I got a Computer Science degree eight years ago, and couldn't find any entry level position in the field - everybody wants five years experience in software that only came out two years ago. Two years later I begrudgingly took a menial data entry job that has been slowly draining me for the last six years, menial work that's tedious and honestly just exhausting. They keep assigning me more with tighter deadlines, and I'm pretty certain they're looking for an excuse to fire me. I've been on LinkedIn firing off as many resumes as I can hoping to get out, but I fear than a eight year old degree with no relevant experience in the field maybe just looks like a red flag to employers now.

[–] mr_account@lemmy.world 13 points 1 week ago

I'm sorry, this shit really sucks. I'm in a similar position with the CS degree, but even going through unpaid work in internships and university research projects to fill my resume during college, I still haven't gotten anything but silence, scams, and fake interviews in the 2.5 years after graduation. It honestly might be easier to try pivoting to a non-tech field at this point and get away from the dumpster fire that is this industry. Thinking about going into a trade like welding or HVAC, but who knows what's a good decision anymore.

Hoping the best for you, gen 1 glitch person

[–] rozodru@piefed.social 11 points 1 week ago

you need to start focusing on Code Review and QA. That is where the need is heading purely because most companies decided to leverage LLM's and now they're all finding that it's "not working".

I myself am a consultant/freelance developer and a year or so ago I decided to transition from dev work to code review for my clients. Most of my clients now have utilized AI for end to end builds and it simply didn't work. Now they're all collectively scrambling to fix what slop was produced. The issue is the vast majority simply don't know how OR they axed a good chunk of their devs and are left with juniors/vibe coders who can't fix it.

So now there's a market for individuals that can code review and potentially fix/refactor/whatever the slop that was churned out. Since transitioning to being, essentially, a digital janitor I've had more work/clients than ever before.

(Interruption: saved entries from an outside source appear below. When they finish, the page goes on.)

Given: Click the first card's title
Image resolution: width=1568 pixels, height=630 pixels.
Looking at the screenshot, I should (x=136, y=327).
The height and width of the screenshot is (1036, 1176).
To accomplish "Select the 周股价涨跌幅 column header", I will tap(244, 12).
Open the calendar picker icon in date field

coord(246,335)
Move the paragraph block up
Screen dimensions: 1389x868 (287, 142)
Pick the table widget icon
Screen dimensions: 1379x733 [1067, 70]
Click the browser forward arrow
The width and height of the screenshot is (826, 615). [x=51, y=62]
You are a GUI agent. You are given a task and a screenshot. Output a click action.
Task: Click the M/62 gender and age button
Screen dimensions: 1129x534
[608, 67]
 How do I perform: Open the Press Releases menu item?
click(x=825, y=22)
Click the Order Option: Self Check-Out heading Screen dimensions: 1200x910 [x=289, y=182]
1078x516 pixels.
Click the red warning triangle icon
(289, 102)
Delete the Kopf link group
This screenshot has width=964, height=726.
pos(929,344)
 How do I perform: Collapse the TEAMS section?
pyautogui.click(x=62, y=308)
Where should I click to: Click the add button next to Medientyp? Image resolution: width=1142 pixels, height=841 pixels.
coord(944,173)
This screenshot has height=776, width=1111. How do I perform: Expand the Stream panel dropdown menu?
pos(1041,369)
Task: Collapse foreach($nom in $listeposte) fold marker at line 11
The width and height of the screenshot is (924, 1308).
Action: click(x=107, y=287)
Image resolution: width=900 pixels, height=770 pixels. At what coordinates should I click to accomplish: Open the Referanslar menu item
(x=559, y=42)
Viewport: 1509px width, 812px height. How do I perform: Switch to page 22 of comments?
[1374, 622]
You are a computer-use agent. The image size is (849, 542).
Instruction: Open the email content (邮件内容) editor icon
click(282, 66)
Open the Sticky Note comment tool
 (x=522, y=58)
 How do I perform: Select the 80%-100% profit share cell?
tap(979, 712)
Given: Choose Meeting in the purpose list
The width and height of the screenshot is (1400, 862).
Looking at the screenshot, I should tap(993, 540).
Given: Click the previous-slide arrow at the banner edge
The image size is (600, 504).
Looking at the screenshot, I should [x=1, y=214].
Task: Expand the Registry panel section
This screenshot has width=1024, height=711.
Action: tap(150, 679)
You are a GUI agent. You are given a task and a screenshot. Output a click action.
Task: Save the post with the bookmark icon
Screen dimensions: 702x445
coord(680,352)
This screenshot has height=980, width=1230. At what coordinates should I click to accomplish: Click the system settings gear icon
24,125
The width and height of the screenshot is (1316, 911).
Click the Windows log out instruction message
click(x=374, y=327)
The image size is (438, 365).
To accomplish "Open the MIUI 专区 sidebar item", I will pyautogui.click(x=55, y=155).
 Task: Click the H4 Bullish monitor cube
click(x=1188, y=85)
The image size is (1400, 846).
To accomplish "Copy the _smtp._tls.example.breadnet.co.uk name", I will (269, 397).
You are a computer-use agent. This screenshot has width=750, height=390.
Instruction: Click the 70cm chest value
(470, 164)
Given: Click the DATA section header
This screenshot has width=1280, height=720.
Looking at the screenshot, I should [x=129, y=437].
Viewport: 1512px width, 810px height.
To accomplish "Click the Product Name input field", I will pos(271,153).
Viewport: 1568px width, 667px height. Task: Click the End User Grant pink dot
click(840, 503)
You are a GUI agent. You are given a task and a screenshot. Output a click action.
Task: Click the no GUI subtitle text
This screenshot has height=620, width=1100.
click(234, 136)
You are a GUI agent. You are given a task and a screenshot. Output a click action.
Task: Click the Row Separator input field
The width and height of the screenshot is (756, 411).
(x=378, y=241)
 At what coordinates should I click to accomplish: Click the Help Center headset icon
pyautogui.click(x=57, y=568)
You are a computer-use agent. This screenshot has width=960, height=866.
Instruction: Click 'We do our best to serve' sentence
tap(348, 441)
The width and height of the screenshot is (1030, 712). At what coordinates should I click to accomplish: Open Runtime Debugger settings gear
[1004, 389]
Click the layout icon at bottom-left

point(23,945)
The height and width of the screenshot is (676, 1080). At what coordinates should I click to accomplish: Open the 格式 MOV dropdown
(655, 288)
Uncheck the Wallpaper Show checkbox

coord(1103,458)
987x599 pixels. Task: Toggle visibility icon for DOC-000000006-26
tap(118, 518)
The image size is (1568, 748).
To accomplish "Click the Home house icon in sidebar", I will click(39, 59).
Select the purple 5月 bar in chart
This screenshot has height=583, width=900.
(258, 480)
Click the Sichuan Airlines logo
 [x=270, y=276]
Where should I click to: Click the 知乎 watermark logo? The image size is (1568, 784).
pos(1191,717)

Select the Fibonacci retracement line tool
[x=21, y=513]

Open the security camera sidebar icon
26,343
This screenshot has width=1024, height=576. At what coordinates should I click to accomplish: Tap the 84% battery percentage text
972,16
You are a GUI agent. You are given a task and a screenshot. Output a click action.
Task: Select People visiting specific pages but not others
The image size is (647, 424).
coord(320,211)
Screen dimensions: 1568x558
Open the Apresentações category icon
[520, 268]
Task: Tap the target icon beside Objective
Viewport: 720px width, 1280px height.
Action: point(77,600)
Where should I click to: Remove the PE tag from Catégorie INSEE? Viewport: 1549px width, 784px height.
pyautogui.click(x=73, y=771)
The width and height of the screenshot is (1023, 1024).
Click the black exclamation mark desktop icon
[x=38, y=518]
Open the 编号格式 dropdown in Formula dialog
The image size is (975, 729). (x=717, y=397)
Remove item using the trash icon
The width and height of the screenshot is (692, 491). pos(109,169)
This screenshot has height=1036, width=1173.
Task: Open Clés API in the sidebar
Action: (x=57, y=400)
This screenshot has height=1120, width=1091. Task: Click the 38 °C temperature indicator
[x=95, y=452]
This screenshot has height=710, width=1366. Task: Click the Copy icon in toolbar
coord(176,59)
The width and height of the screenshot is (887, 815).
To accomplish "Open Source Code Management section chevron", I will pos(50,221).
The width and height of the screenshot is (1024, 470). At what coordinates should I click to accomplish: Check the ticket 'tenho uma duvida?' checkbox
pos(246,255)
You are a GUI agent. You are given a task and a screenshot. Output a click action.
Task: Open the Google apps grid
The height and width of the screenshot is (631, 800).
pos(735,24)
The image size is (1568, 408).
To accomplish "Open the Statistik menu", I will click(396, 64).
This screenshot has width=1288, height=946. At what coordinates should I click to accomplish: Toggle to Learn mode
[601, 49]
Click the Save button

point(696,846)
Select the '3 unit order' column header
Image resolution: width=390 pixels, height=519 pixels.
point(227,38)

My advice is to get back on Linkedin but instead of shooting our resume after resume start (and I know this sucks, trust me) interacting with posts on there. Call out the tech bros for their AI bullshit BUT state that fact that you're in a position and qualified to fix the garbage. Companies, many start ups, will reach out to you without posting positions because their afraid to admit their fuck ups publicly.

[–] altasshet@lemmy.ca 9 points 1 week ago

You could try for software QA jobs. The older degree and non-related work experience might matter less, and there's a good chance you can over time transition into a dev role.

[–] stoly@lemmy.world 1 points 1 week ago

I'm sorry to say that the industry has changed even since you graduated. You're going to need to jump on whatever hype is going on now.